List every line of the listing below that contains the string "located", treating uppercase and lowercase letters as different.

******************************

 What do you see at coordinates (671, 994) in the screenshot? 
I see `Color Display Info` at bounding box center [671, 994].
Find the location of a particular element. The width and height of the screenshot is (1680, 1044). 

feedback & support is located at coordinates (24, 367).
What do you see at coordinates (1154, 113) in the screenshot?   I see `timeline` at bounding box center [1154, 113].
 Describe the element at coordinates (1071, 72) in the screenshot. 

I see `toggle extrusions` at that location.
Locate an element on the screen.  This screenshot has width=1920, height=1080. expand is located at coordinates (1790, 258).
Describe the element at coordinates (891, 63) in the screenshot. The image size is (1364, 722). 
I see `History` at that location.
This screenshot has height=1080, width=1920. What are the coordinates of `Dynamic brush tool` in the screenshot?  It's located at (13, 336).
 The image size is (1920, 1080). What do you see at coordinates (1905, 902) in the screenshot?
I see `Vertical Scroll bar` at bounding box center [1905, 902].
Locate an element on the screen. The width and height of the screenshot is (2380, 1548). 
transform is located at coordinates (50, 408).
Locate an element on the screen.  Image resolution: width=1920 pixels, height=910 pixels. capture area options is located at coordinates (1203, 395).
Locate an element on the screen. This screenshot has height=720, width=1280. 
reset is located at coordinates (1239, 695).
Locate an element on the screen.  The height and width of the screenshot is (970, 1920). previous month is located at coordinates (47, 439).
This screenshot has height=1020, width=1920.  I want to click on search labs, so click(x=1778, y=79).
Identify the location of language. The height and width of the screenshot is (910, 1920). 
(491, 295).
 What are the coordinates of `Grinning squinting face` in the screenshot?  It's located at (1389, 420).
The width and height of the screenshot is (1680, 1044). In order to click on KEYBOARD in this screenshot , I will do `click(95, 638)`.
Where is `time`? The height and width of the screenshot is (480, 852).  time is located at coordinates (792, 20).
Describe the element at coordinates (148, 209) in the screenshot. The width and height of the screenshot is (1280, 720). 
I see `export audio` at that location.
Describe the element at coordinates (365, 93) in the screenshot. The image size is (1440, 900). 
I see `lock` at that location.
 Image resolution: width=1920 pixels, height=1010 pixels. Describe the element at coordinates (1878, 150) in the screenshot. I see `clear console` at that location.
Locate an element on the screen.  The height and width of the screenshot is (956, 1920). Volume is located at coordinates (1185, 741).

******************************

**Output for this task**
feedback & support is located at coordinates (24, 367).
Locate an element on the screen.  This screenshot has width=1920, height=1080. expand is located at coordinates (1790, 258).
This screenshot has height=1080, width=1920. What are the coordinates of `Dynamic brush tool` in the screenshot?  It's located at (13, 336).
transform is located at coordinates (50, 408).
Locate an element on the screen.  Image resolution: width=1920 pixels, height=910 pixels. capture area options is located at coordinates (1203, 395).
reset is located at coordinates (1239, 695).
Locate an element on the screen.  The height and width of the screenshot is (970, 1920). previous month is located at coordinates (47, 439).
 What are the coordinates of `Grinning squinting face` in the screenshot?  It's located at (1389, 420).
Where is `time`? The height and width of the screenshot is (480, 852).  time is located at coordinates (792, 20).
Locate an element on the screen.  The height and width of the screenshot is (956, 1920). Volume is located at coordinates (1185, 741).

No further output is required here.